Position data for elements and text:
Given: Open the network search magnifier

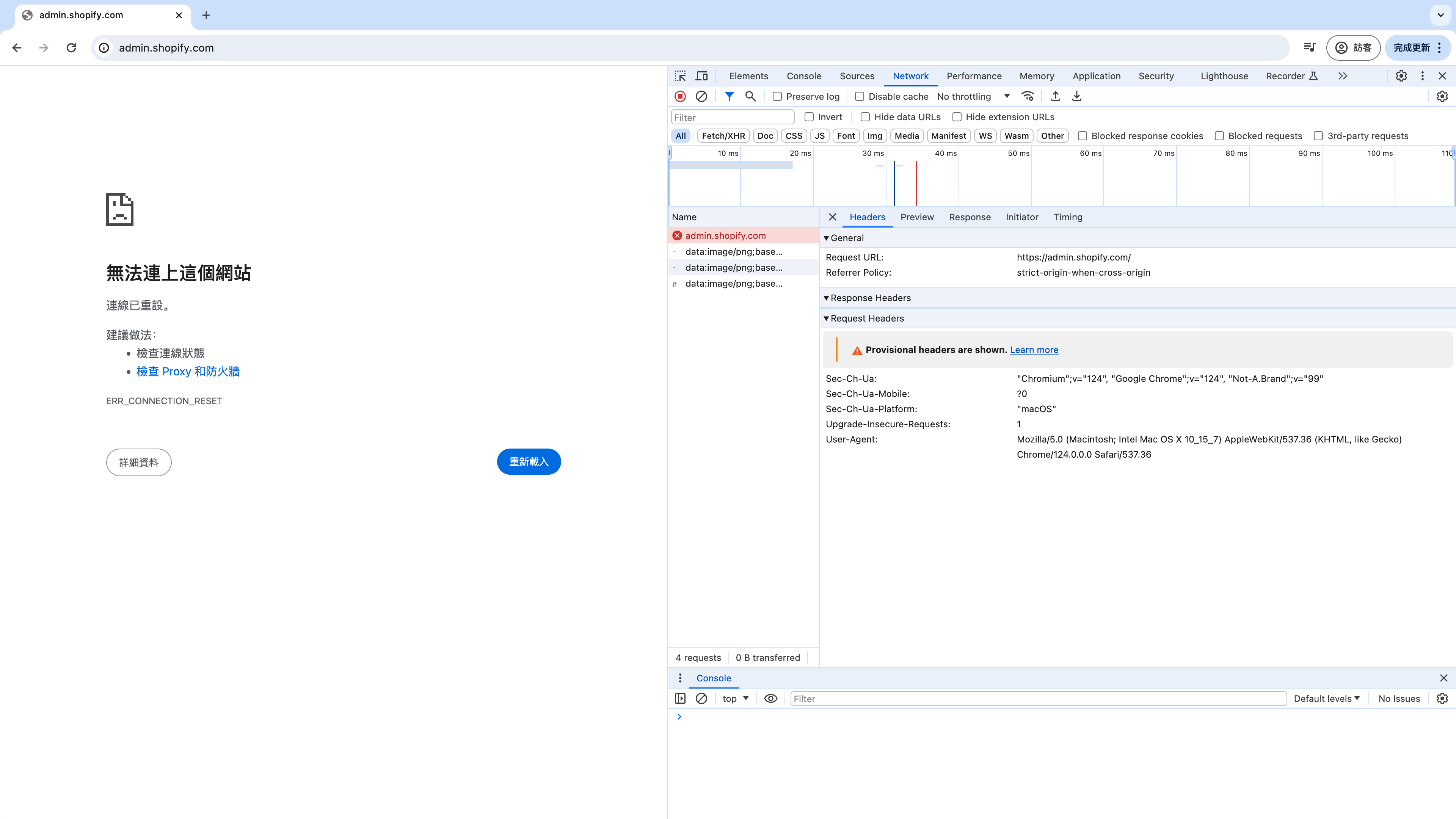Looking at the screenshot, I should pos(750,97).
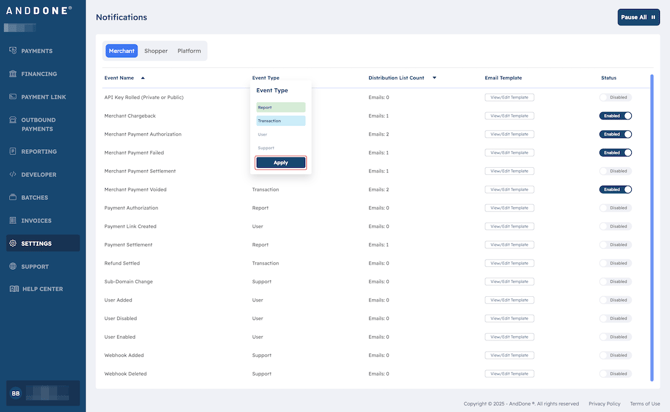Sort by Event Name column arrow
The image size is (670, 412).
click(143, 78)
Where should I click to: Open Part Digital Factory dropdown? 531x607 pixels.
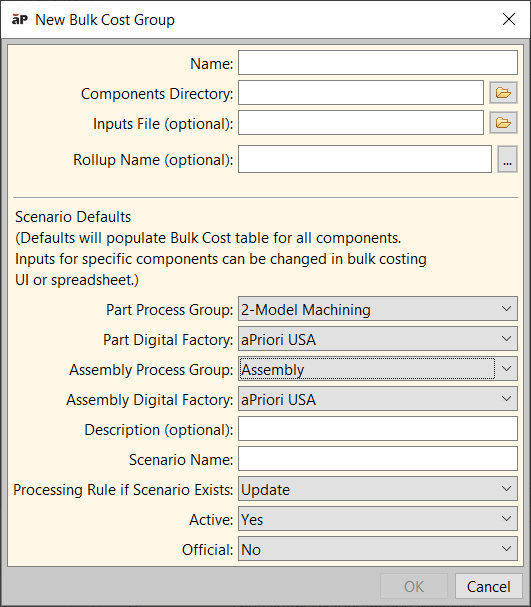click(378, 339)
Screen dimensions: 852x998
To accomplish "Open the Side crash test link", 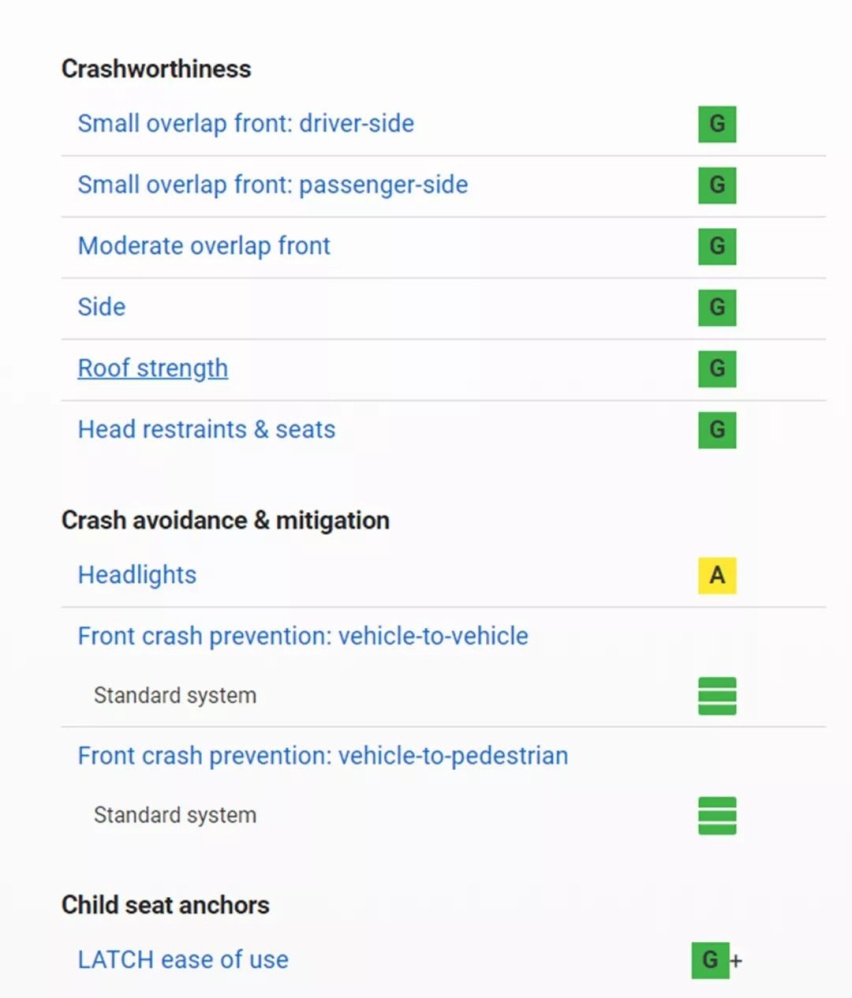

Aim of the exercise →
Render the listing above as a numbered list, skipping blank lines and leaving out the pictures.

Finished exercise →
1. Given: Open the network search magnifier
2. Looking at the screenshot, I should pos(750,97).
3. Sort by Event Name column arrow
4. The image size is (670, 412).
5. click(143, 78)
6. Where should I click to: Open Part Digital Factory dropdown? 531x607 pixels.
7. click(378, 339)
8. Screen dimensions: 852x998
9. To accomplish "Open the Side crash test link", 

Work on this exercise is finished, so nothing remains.